**Extracted information**
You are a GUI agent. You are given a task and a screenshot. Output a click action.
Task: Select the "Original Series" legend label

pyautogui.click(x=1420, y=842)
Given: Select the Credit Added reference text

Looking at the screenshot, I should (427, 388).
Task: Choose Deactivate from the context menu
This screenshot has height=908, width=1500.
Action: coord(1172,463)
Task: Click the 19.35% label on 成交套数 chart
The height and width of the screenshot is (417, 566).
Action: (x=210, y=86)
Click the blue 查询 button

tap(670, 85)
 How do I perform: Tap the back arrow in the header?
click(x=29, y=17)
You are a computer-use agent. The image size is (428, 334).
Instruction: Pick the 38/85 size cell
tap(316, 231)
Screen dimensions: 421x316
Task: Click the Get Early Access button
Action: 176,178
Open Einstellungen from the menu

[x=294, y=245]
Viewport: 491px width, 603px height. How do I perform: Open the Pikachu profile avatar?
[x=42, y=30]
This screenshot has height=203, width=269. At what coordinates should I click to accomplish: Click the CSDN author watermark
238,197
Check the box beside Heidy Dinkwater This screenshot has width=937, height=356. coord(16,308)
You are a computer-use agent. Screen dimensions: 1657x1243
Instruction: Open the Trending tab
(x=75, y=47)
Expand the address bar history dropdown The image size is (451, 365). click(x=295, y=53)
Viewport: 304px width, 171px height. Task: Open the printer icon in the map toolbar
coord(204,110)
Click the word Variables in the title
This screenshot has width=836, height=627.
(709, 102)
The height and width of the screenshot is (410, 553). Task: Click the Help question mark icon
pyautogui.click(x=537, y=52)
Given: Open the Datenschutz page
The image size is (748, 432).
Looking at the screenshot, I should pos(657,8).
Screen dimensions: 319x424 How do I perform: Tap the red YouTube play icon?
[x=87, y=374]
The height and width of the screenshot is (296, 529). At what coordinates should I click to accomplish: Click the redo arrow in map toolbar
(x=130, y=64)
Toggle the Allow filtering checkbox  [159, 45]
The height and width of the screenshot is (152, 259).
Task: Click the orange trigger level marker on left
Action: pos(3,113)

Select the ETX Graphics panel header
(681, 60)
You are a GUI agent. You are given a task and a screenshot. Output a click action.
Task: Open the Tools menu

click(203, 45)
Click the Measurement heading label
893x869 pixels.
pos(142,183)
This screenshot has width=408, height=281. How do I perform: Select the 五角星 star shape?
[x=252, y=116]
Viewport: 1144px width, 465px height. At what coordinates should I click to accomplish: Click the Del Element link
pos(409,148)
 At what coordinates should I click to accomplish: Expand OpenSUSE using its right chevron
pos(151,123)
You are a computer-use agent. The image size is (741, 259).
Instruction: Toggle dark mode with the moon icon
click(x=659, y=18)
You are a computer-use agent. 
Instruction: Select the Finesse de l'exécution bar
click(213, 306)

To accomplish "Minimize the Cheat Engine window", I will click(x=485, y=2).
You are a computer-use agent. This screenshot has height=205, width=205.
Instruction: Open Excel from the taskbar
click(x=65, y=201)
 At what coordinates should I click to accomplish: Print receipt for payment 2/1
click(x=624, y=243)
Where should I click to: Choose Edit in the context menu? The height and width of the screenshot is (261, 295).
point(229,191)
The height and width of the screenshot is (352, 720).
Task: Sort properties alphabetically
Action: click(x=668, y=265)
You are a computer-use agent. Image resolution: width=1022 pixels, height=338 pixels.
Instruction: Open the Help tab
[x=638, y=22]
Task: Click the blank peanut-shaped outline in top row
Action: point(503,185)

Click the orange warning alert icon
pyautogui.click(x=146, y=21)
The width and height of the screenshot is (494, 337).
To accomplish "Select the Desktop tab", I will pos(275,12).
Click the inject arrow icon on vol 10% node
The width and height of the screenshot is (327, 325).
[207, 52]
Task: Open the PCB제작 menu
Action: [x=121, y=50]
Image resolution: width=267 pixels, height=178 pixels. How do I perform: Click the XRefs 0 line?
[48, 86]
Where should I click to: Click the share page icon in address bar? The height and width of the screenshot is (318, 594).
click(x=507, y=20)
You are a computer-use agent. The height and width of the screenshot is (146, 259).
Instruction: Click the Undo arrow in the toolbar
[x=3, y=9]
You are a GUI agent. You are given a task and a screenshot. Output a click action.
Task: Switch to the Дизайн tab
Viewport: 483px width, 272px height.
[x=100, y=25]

**Work to be completed**
Put every line of all the items above into a Markdown table with two columns, Row and Text. Number the rows and leave out blank lines.

**Solution to this exercise**
| Row | Text |
|---|---|
| 1 | You are a GUI agent. You are given a task and a screenshot. Output a click action. |
| 2 | Task: Select the "Original Series" legend label |
| 3 | pyautogui.click(x=1420, y=842) |
| 4 | Given: Select the Credit Added reference text |
| 5 | Looking at the screenshot, I should (427, 388). |
| 6 | Task: Choose Deactivate from the context menu |
| 7 | This screenshot has height=908, width=1500. |
| 8 | Action: coord(1172,463) |
| 9 | Task: Click the 19.35% label on 成交套数 chart |
| 10 | The height and width of the screenshot is (417, 566). |
| 11 | Action: (x=210, y=86) |
| 12 | Click the blue 查询 button |
| 13 | tap(670, 85) |
| 14 |  How do I perform: Tap the back arrow in the header? |
| 15 | click(x=29, y=17) |
| 16 | You are a computer-use agent. The image size is (428, 334). |
| 17 | Instruction: Pick the 38/85 size cell |
| 18 | tap(316, 231) |
| 19 | Screen dimensions: 421x316 |
| 20 | Task: Click the Get Early Access button |
| 21 | Action: 176,178 |
| 22 | Open Einstellungen from the menu |
| 23 | [x=294, y=245] |
| 24 | Viewport: 491px width, 603px height. How do I perform: Open the Pikachu profile avatar? |
| 25 | [x=42, y=30] |
| 26 | This screenshot has height=203, width=269. At what coordinates should I click to accomplish: Click the CSDN author watermark |
| 27 | 238,197 |
| 28 | Check the box beside Heidy Dinkwater This screenshot has width=937, height=356. coord(16,308) |
| 29 | You are a computer-use agent. Screen dimensions: 1657x1243 |
| 30 | Instruction: Open the Trending tab |
| 31 | (x=75, y=47) |
| 32 | Expand the address bar history dropdown The image size is (451, 365). click(x=295, y=53) |
| 33 | Viewport: 304px width, 171px height. Task: Open the printer icon in the map toolbar |
| 34 | coord(204,110) |
| 35 | Click the word Variables in the title |
| 36 | This screenshot has width=836, height=627. |
| 37 | (709, 102) |
| 38 | The height and width of the screenshot is (410, 553). Task: Click the Help question mark icon |
| 39 | pyautogui.click(x=537, y=52) |
| 40 | Given: Open the Datenschutz page |
| 41 | The image size is (748, 432). |
| 42 | Looking at the screenshot, I should pos(657,8). |
| 43 | Screen dimensions: 319x424 How do I perform: Tap the red YouTube play icon? |
| 44 | [x=87, y=374] |
| 45 | The height and width of the screenshot is (296, 529). At what coordinates should I click to accomplish: Click the redo arrow in map toolbar |
| 46 | (x=130, y=64) |
| 47 | Toggle the Allow filtering checkbox  [159, 45] |
| 48 | The height and width of the screenshot is (152, 259). |
| 49 | Task: Click the orange trigger level marker on left |
| 50 | Action: pos(3,113) |
| 51 | Select the ETX Graphics panel header |
| 52 | (681, 60) |
| 53 | You are a GUI agent. You are given a task and a screenshot. Output a click action. |
| 54 | Task: Open the Tools menu |
| 55 | click(203, 45) |
| 56 | Click the Measurement heading label |
| 57 | 893x869 pixels. |
| 58 | pos(142,183) |
| 59 | This screenshot has width=408, height=281. How do I perform: Select the 五角星 star shape? |
| 60 | [x=252, y=116] |
| 61 | Viewport: 1144px width, 465px height. At what coordinates should I click to accomplish: Click the Del Element link |
| 62 | pos(409,148) |
| 63 |  At what coordinates should I click to accomplish: Expand OpenSUSE using its right chevron |
| 64 | pos(151,123) |
| 65 | You are a computer-use agent. The image size is (741, 259). |
| 66 | Instruction: Toggle dark mode with the moon icon |
| 67 | click(x=659, y=18) |
| 68 | You are a computer-use agent.  |
| 69 | Instruction: Select the Finesse de l'exécution bar |
| 70 | click(213, 306) |
| 71 | To accomplish "Minimize the Cheat Engine window", I will click(x=485, y=2). |
| 72 | You are a computer-use agent. This screenshot has height=205, width=205. |
| 73 | Instruction: Open Excel from the taskbar |
| 74 | click(x=65, y=201) |
| 75 |  At what coordinates should I click to accomplish: Print receipt for payment 2/1 |
| 76 | click(x=624, y=243) |
| 77 | Where should I click to: Choose Edit in the context menu? The height and width of the screenshot is (261, 295). |
| 78 | point(229,191) |
| 79 | The height and width of the screenshot is (352, 720). |
| 80 | Task: Sort properties alphabetically |
| 81 | Action: click(x=668, y=265) |
| 82 | You are a computer-use agent. Image resolution: width=1022 pixels, height=338 pixels. |
| 83 | Instruction: Open the Help tab |
| 84 | [x=638, y=22] |
| 85 | Task: Click the blank peanut-shaped outline in top row |
| 86 | Action: point(503,185) |
| 87 | Click the orange warning alert icon |
| 88 | pyautogui.click(x=146, y=21) |
| 89 | The width and height of the screenshot is (494, 337). |
| 90 | To accomplish "Select the Desktop tab", I will pos(275,12). |
| 91 | Click the inject arrow icon on vol 10% node |
| 92 | The width and height of the screenshot is (327, 325). |
| 93 | [207, 52] |
| 94 | Task: Open the PCB제작 menu |
| 95 | Action: [x=121, y=50] |
| 96 | Image resolution: width=267 pixels, height=178 pixels. How do I perform: Click the XRefs 0 line? |
| 97 | [48, 86] |
| 98 | Where should I click to: Click the share page icon in address bar? The height and width of the screenshot is (318, 594). |
| 99 | click(x=507, y=20) |
| 100 | You are a computer-use agent. The height and width of the screenshot is (146, 259). |
| 101 | Instruction: Click the Undo arrow in the toolbar |
| 102 | [x=3, y=9] |
| 103 | You are a GUI agent. You are given a task and a screenshot. Output a click action. |
| 104 | Task: Switch to the Дизайн tab |
| 105 | Viewport: 483px width, 272px height. |
| 106 | [x=100, y=25] |